Stored items from a collection:
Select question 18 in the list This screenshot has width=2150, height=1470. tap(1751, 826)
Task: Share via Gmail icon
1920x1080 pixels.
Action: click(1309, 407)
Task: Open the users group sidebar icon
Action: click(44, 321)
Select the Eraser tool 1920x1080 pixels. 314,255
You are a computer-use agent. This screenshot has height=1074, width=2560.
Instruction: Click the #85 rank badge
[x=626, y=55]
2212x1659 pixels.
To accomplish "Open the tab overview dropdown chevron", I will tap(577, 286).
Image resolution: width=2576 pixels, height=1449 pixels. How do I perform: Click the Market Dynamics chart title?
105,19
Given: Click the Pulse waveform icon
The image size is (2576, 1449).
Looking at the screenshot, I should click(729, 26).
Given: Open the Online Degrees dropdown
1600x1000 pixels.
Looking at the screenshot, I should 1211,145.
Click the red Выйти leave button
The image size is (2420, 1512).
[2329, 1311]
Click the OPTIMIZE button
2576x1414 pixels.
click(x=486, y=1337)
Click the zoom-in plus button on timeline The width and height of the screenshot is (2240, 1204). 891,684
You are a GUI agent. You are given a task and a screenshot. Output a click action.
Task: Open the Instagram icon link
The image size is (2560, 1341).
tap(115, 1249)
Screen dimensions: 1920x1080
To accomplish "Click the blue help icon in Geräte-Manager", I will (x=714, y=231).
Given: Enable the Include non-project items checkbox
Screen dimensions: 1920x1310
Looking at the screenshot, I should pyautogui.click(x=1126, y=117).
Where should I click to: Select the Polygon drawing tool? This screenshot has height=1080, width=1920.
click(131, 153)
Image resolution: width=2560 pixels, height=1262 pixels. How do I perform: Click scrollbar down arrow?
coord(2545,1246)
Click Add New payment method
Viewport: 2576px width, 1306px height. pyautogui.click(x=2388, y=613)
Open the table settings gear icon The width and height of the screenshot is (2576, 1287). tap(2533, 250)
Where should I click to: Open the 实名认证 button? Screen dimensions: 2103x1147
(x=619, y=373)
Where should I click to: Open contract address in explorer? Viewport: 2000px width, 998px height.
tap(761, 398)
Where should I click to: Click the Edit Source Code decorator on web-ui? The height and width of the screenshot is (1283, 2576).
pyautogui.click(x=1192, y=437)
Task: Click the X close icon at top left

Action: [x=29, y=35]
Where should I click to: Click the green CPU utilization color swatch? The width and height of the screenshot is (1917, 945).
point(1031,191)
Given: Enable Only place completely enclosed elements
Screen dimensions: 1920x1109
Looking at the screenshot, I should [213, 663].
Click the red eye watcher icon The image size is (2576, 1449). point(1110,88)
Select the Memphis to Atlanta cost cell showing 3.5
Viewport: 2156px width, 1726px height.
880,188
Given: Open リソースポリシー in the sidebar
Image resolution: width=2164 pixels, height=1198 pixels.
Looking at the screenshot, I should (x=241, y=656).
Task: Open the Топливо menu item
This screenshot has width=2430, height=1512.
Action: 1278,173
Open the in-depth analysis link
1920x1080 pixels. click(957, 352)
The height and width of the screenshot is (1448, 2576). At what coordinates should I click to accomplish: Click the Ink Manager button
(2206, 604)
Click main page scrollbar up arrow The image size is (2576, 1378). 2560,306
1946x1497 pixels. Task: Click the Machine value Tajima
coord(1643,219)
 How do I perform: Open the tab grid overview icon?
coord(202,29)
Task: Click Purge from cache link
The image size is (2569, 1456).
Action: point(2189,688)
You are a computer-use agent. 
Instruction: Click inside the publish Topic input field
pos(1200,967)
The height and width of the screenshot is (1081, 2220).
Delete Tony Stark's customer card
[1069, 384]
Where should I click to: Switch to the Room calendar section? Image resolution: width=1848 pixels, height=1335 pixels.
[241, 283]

What is expected: Go through the entries and copy each line holding the string "agent".

Solution to this task:
You are a computer-use agent. This screenshot has height=1074, width=2560.
You are a GUI agent. You are given a task and a screenshot. Output a click action.
You are a computer-use agent. 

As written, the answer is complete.